:: Written instruction ::
Shift every coordinate in the answers of the data up by 54. Rewrite only the lines from the one with "This screenshot has width=1325, height=896." to the one with "Click the English subtitle caption in video", both included, and keep everything else in them unchanged.

:: Data for this exercise ::
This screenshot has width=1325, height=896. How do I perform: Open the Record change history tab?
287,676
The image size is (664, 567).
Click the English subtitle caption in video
---
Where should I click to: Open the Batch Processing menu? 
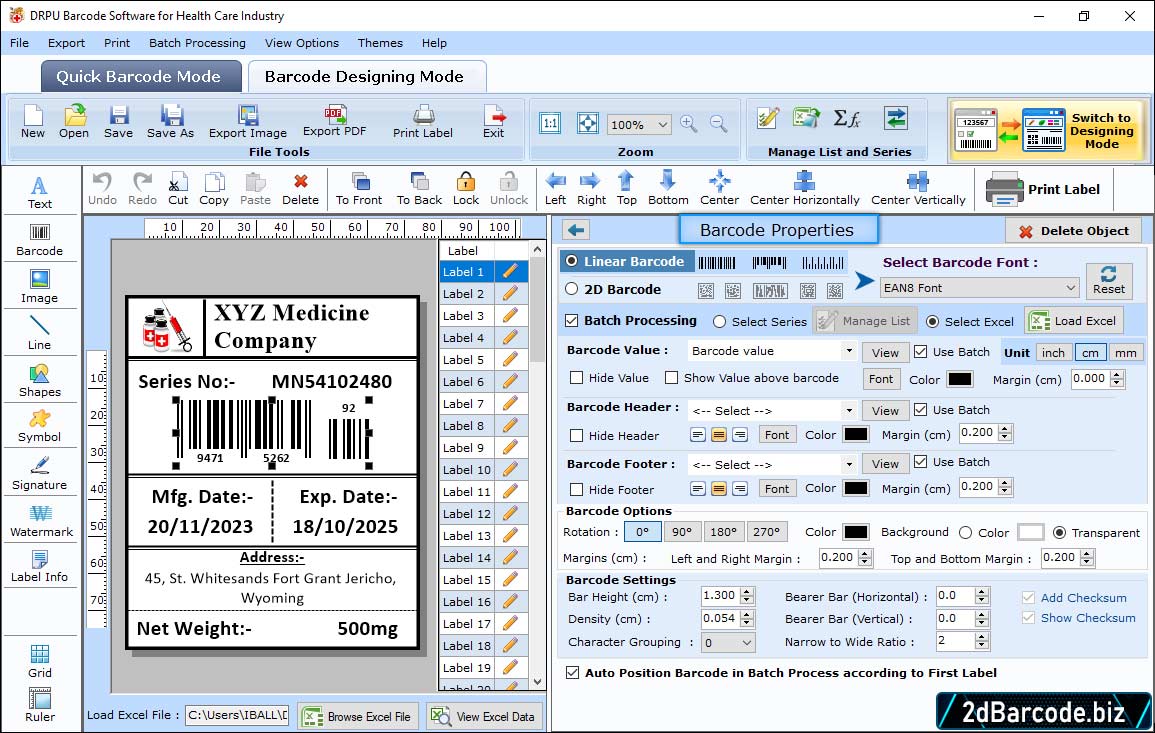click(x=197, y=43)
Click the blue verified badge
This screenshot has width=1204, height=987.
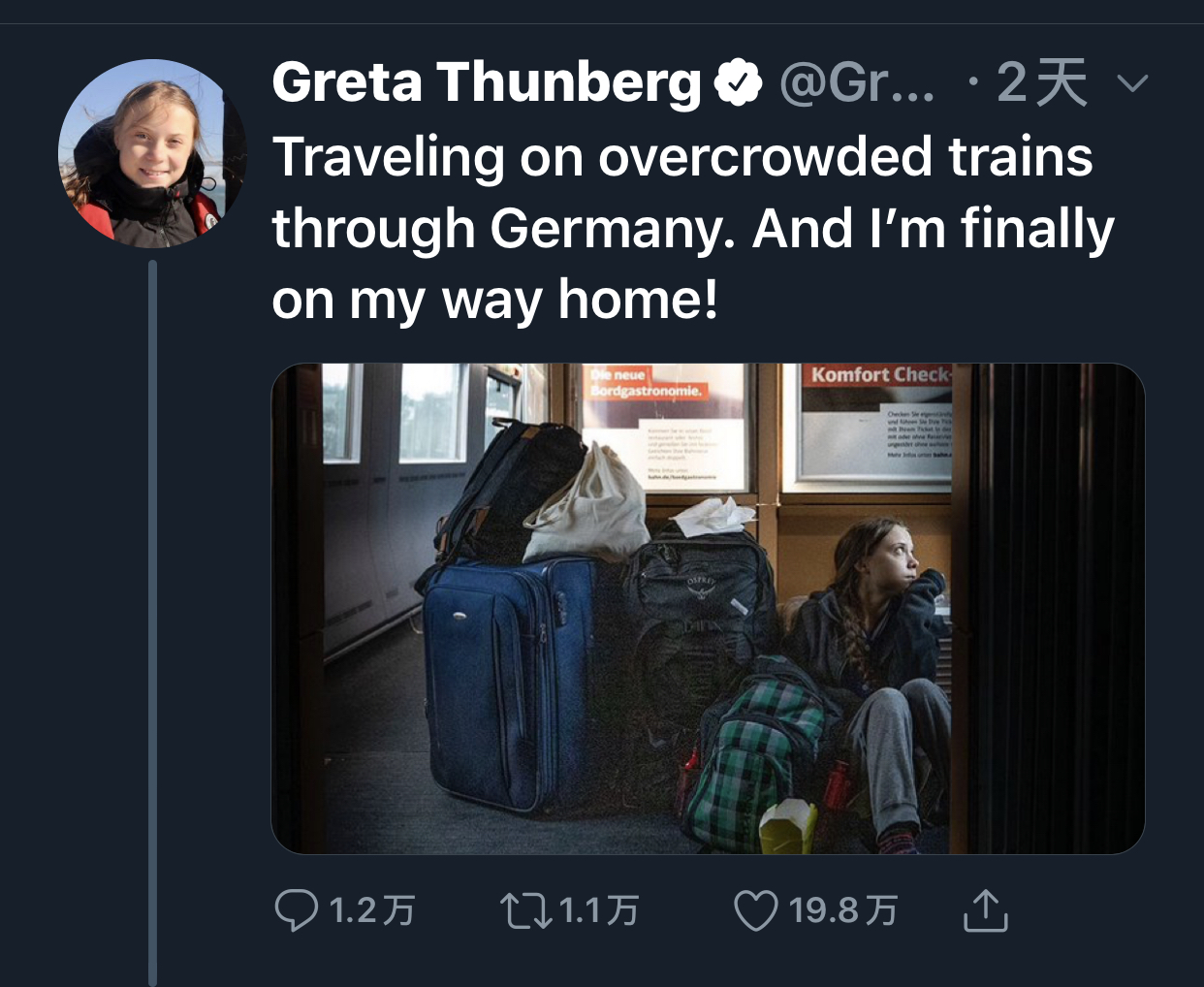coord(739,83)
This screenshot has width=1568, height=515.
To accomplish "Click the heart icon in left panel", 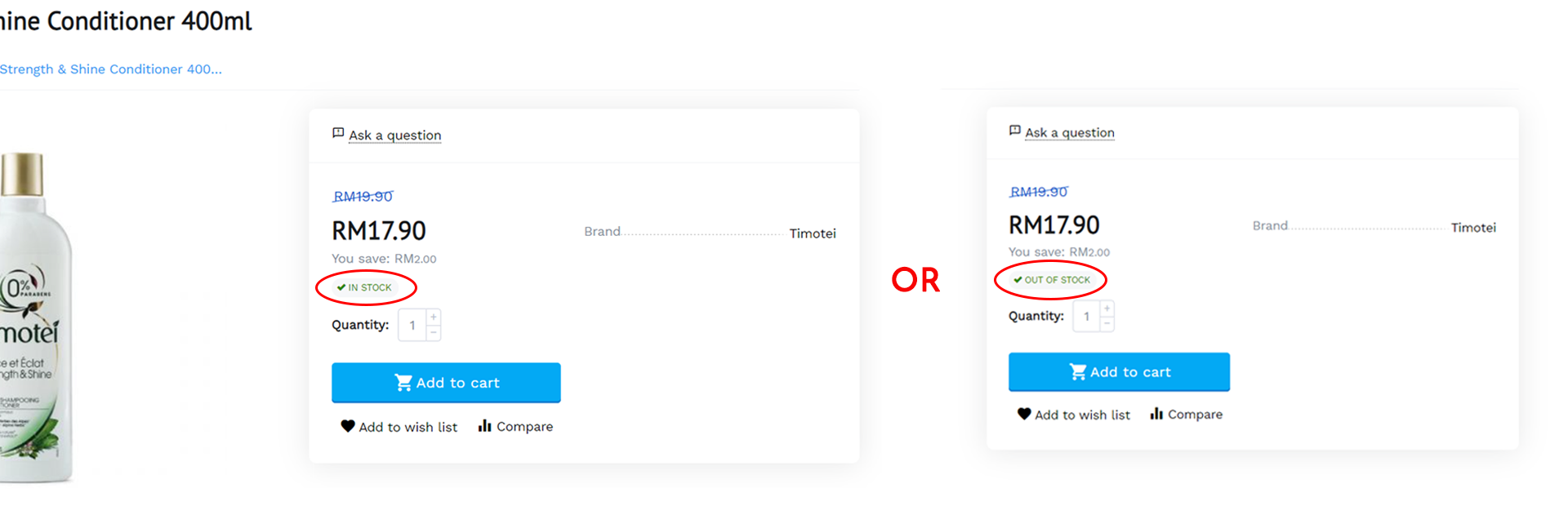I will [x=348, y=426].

:: Answer to the exercise ::
This screenshot has width=1325, height=896. How do I perform: Open the Record change history tab?
341,730
The image size is (664, 567).
Click the English subtitle caption in video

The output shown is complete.